→ **Supplied text**
▬▬▬

Senator Powell of KY on Jan 6, 1864 (pg 104 of the Congressional Globe):

I will tell my worthy friend that officers of the sixty-fifth regiment of Indiana located at that time in other precincts of that county [in Kentucky] went and took their pens and struck from the poll-book every Democratic candidate. They would allow no man to cast his vote unless he voted for the other ticket. The ticket of the Democratic Party was headed by Mr. Wycliffe, my honorable colleague during the last Congress in the other end of the Capitol, and I never heard anybody accuse him of disunionism.

Senator Saulsbury (DE) on Jan 6, 1864 (pg 105):

In one of the voting districts of the county in which I live, at the opening of the polls the judge of the election announced that the military had made this order, and that he faithfully intended to execute it, and that he should administer this oath to every voter at that poll. One party in the State did not vote at all. Ninety-five persons appeared and took the oath, and nineteen belonging to the party to which the gentleman belongs refused to take the oath, although prescribed by the military, and offered to be administered by the judge of the election, and thereupon a provost marshal was sent for, who appeared on the ground and threatened to arrest the judge of elections if he administered that oath to those persons. They were, I presume, assumed to be loyal.

▬▬▬

→ **Supplied data**
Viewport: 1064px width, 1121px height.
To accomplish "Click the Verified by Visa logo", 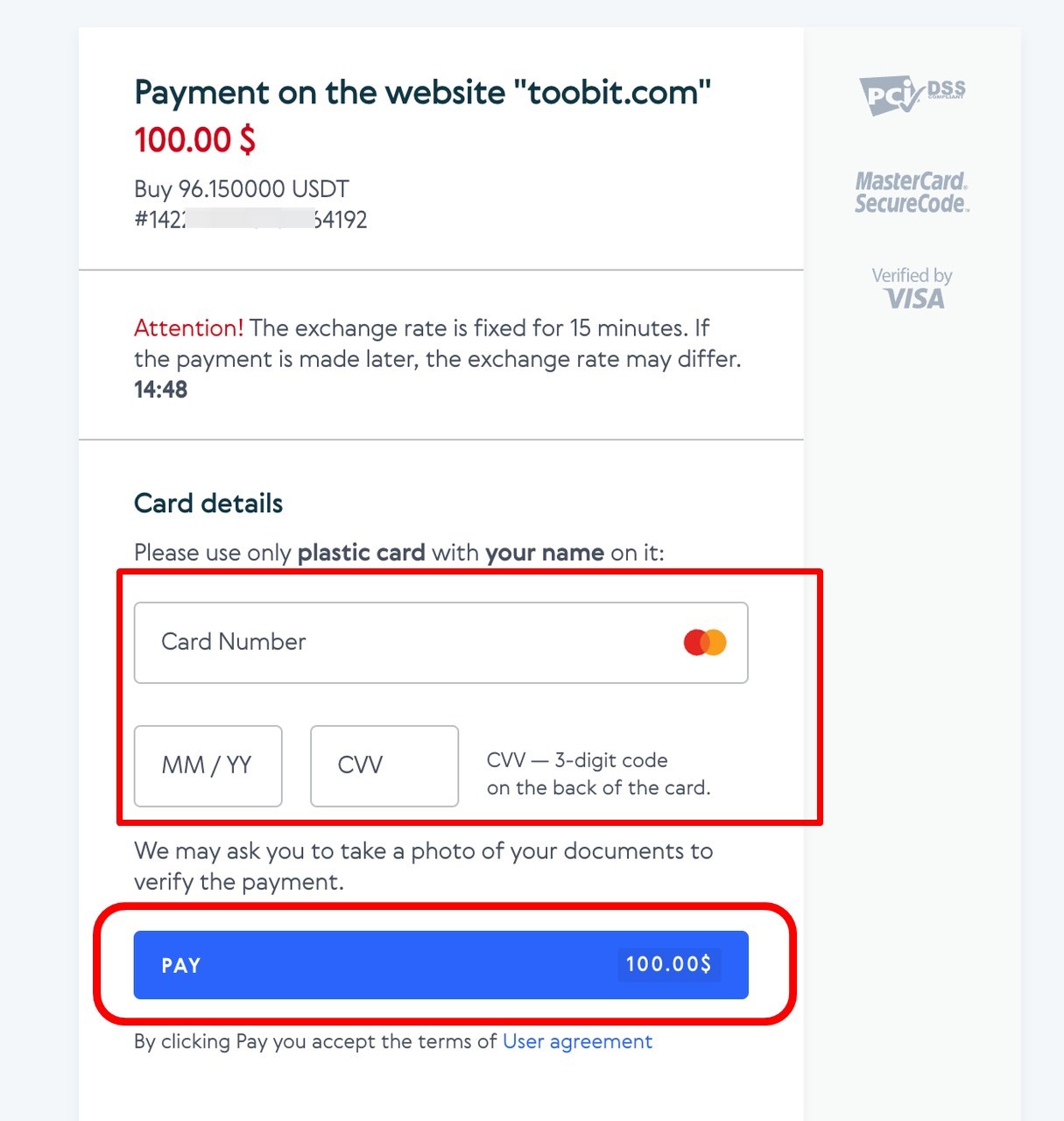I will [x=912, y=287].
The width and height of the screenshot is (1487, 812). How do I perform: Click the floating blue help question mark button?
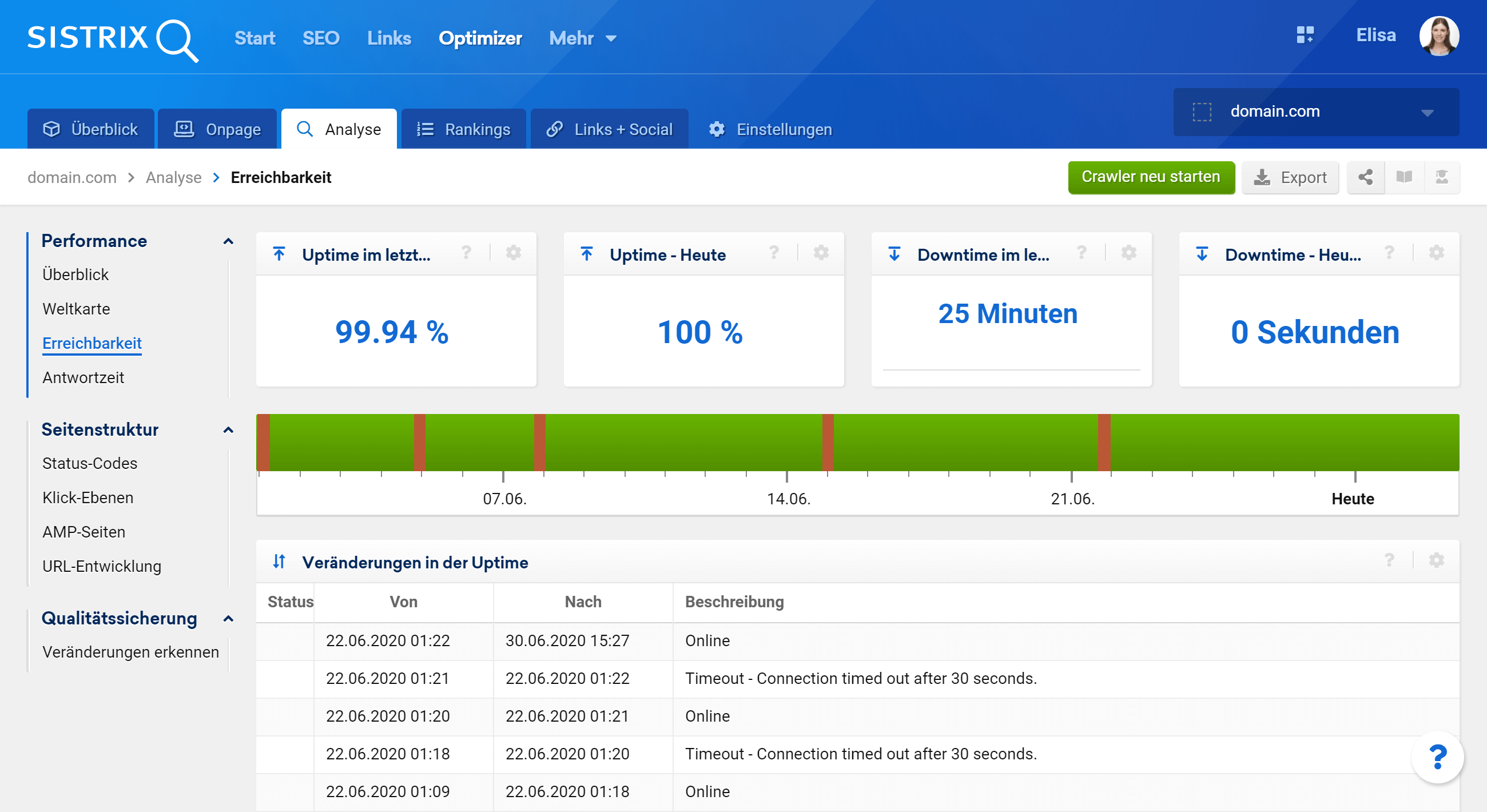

▬▬▬

→ **Exercise requirements**
Carry on the 1864 Senate remarks on military interference at the polls from the point where they end.

→ **Result of this exercise**
Senator Saulsbury (DE) on Jan 6, 1864 (pg 102):

I, sir, had to vote under crossed bayonets; soldiers were stationed at the polls, and at some of the voting places at that election peaceable citizens were assaulted by your soldiery. At one of the voting places the judges of the election, who had declined to take the vote of an unnaturalized foreigner, who, according to the constitution and laws of our State, had not a right to vote, were threatened that if they did not take that vote the ballot-box should be broken; and the vote was taken.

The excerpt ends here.